A Biophysically Realistic Computational Model of Hippocampal Electrical Stimulation
Maeva Andriantsoamberomanga*1,2, Nicolas P. Rougier1,2, Fabien Wagner1, Amélie Aussel1,2
1Univ. Bordeaux, CNRS, IMN, UMR 5293, F-33000 Bordeaux, France 2 Univ. Bordeaux, CNRS, Bordeaux INP, INRIA, LaBRI, UMR 5800, F-33400 Talence, France
*Email: maeva.andriantsoamberomanga@inria.fr
Introduction
Memory process emerges from the communication between several brain areas including the hippocampal formation. Correct encoding and retrieval of memory relies on coupling of theta (4-8 Hz) and gamma (30-120Hz) oscillations, with disruptions of theta-gamma coupling observed in memory disorders [1]. In recent years, efforts have been made to investigate the impact of electrical stimulation of the hippocampal formation on memory performance. However, discrepancies in the results highlight the complexity of the underlying mechanisms [2-4], hence the need of a biophysically realistic computational model to better understand the effects of electrical stimulation on neuronal oscillations and to choose the best stimulation parameters.
Methods
We implemented tools to build a simple model of hippocampal extracellular electrical stimulation. The hippocampal formation was constrained to a coronal slice subdivided into different regions (entorhinal cortex, subiculum, CA1 and CA3 areas and dentate gyrus). We then developed an intrinsic coordinate system of the hippocampal slice in order to more accurately place and connect our neurons.
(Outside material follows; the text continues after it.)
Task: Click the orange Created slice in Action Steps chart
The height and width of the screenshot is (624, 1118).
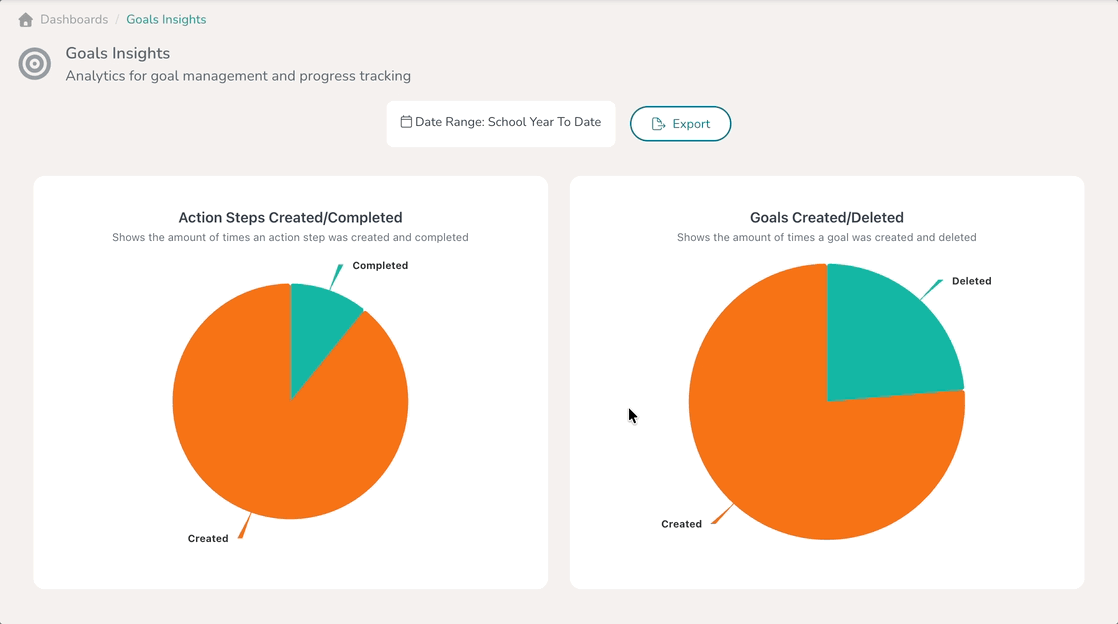Action: pos(285,442)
Each region was populated with three different neuron types, required to elicit theta-nested gamma oscillations. Each neuron was implemented as a conductance-based model [5] with multiple compartments representing realistic neuronal morphologies. Finally, the axonal projections between different regions were modeled explicitly for increased accuracy.
Results
We studied the response of single neurons as well as interconnected neurons to extracellular stimulation. We have observed that the stimulation current needed to elicit an action potential in pyramidal cells varied greatly depending on the position of the electrode relative to the neuron. Furthermore, the propagation delay and decay differed when the axonal projections were modeled explicitly or implicitly. Finally, we focused on the internal dynamics of the CA1 area. Upon giving an oscillatory input of theta frequency (6 Hz) to the model, we observed patterns of spikes occurring at a theta frequency, with neurons firing at a gamma frequency within each pattern.
Discussion
Our first aim was to test the feasibility of an anatomically realistic model with explicit axonal projections and tractable computation times. Therefore, we made some simplifications in terms of number of neurons and connectivity between them. We have successfully managed to build a model which exhibits both theta and gamma oscillations in the CA1 area of the hippocampus. We have also set up the tools that will be needed to extend the CA1 network to the whole hippocampal formation. Future work will focus on extending this preliminary model to both the CA3 and CA1 areas as a first step, and to investigate the effects of extracellular stimulation on theta-gamma oscillations.
None
1. Kitchigina, V. F. (2018). Alterations of Coherent Theta and Gamma Network Oscillations as an Early Biomarker of Temporal Lobe Epilepsy and Alzheimer's Disease. Frontiers in Integrative Neuroscience, 12. https://www.frontiersin.org/article/10.3389/fnint.2018.00036 2. https://doi.org/10.1056/NEJMoa1107212 3. https://doi.org/10.1016/j.neuron.2016.10.062 4. https://doi.org/10.7554/eLife.29515 5. Hodgkin, A. L., & Huxley, A. F. (1952). A quantitative description of membrane current and its application to conduction and excitation in nerve. The Journal of Physiology, 117(4), 500-544.